# Sad reminder of the stresses of the job



## Achromatic (Dec 18, 2009)

Many of you in Western Washington will have heard of this, an Olympia-area assistant chief committing suicide whilst on duty last weekend.

http://www.theolympian.com/southsound/story/1071191.html

Whatever you may think of CISD, and without exploring what other contributing factors may have gone into this, it is worth the reminder to watch out for all aspects of our health.


----------



## VentMedic (Dec 18, 2009)

Achromatic said:


> Whatever you may think of CISD, and without exploring what other contributing factors may have gone into this, it is worth the reminder to watch out for all aspects of our health.


 
Suicide is always a difficult issue and my deepest sympathy to the family of this person as they may now have to face the issues he did not want to.

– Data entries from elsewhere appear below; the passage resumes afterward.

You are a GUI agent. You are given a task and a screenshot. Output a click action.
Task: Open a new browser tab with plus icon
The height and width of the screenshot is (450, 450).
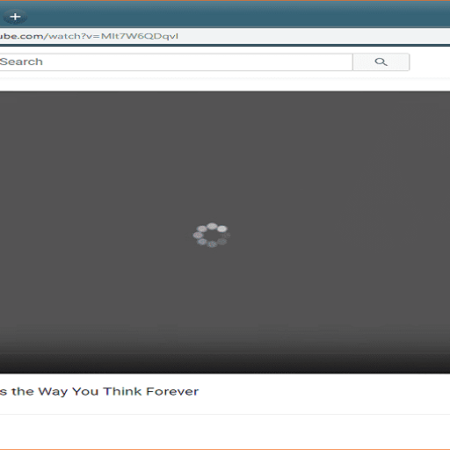(15, 16)
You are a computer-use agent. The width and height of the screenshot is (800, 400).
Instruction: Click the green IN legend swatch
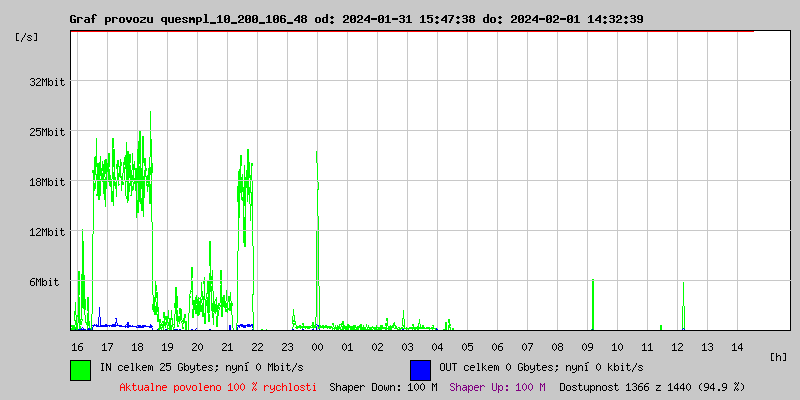coord(80,369)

CISD is too often used as a crutch by those who are in denial that they need professional help. The feel good spirit of sharing but one current problem with your co-wokers just masks how that person is actually dealing with a crisis.


----------



## bunkie (Dec 18, 2009)

Suicide isn't so cut and dry. It's important to remember that. 
It's good to see the other FD's helping this department out while they mourn.


----------



## Achromatic (Dec 19, 2009)

bunkie said:


> Suicide isn't so cut and dry. It's important to remember that.
> It's good to see the other FD's helping this department out while they mourn.



Very much so. On both counts. I can definitely say that experiencing other FD assistance and their willingness to help out has been amazing, all things considered (FYI: I am a member of the department that this happened).


----------



## WolfmanHarris (Dec 19, 2009)

Achromatic said:


> Very much so. On both counts. I can definitely say that experiencing other FD assistance and their willingness to help out has been amazing, all things considered (FYI: I am a member of the department that this happened).



The way we come together under pressure or in times of adversity provide poignant reminders for what I love about this field and what I think will keep me in it for a long time.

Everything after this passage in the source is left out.